Algebra gives the rephrasing. A subarray ending at index j has sum k exactly when prefix[j+1] - prefix[i] = k for some i <= j+1. Rearrange: prefix[i] = prefix[j+1] - k. So the question reduces to: as the running prefix sum walks through the array, how many earlier prefix sums equal current - k?

That answer is constant time per index if a hash map records how often each prefix sum has appeared. One scan, O(n) time.

The seeding (prefix-sum 0 mapped to count 1) is essential. Without it, a subarray starting at index 0 with sum exactly k would not be counted, because the "earlier prefix sum" needed is 0 (the empty prefix), and the loop never explicitly inserts 0.

Three LeetCode problems sit in this family, all shown in the code below.

Subarray Sum Equals K (LC 560). Count the number of contiguous subarrays whose sum is exactly k. The map's key is the running prefix sum, the value is how many times that prefix sum has appeared so far. At each new prefix p, the answer for subarrays ending here is the count of times p - k has appeared.

Continuous Subarray Sum (LC 523). Return true if any contiguous subarray of length at least two has a sum that is a multiple of k. Two prefix sums whose difference is divisible by k share the same remainder modulo k. Track the first index where each remainder appeared. When the same remainder shows up again at index i, the subarray between them is divisible by k. The "length at least two" constraint becomes a check on the index gap.

Subarrays Divisible by K (LC 974). Count the number of contiguous subarrays with sum divisible by k. Same idea as 523 but the goal is a count instead of a yes/no, so the map stores the frequency of each remainder. One subtlety: in Go and Java, the % operator can return a negative result when the operand is negative, which would split the same congruence class across two map keys. Normalize the remainder into 0..k-1 before using it.

The same shape solves a family of problems by changing the key:

• Subarray sum equals k: key = prefix sum, value = count.
• Sum divisible by k: key = prefix sum mod k.
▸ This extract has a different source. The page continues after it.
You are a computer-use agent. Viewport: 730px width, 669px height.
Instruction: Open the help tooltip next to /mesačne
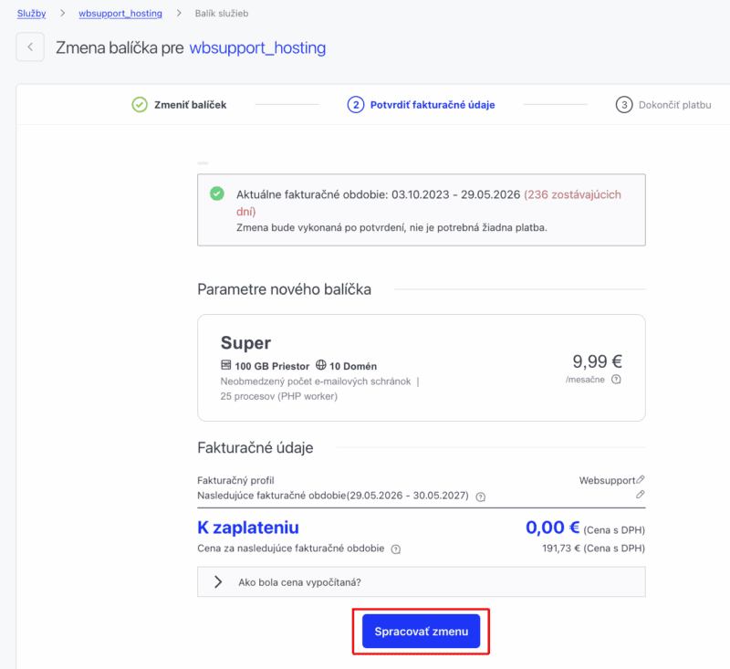[x=616, y=380]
Equal remainders mean the difference is divisible.
• Length-≥-2 with sum divisible by k: key = remainder, value = first index seen. Check the gap.
• Equal number of 0s and 1s: treat 0 as -1, then look for prefix sums seen earlier. Key = running sum.
• Number of subarrays with at most k odd numbers: turn into a counting problem with prefix counts of odds.

Negative remainders are a language gotcha. Python's % always returns a non-negative result for positive k. Go and Java's % can return a negative when the dividend is negative. Normalize with if rem < 0: rem += k whenever the input array can contain negatives.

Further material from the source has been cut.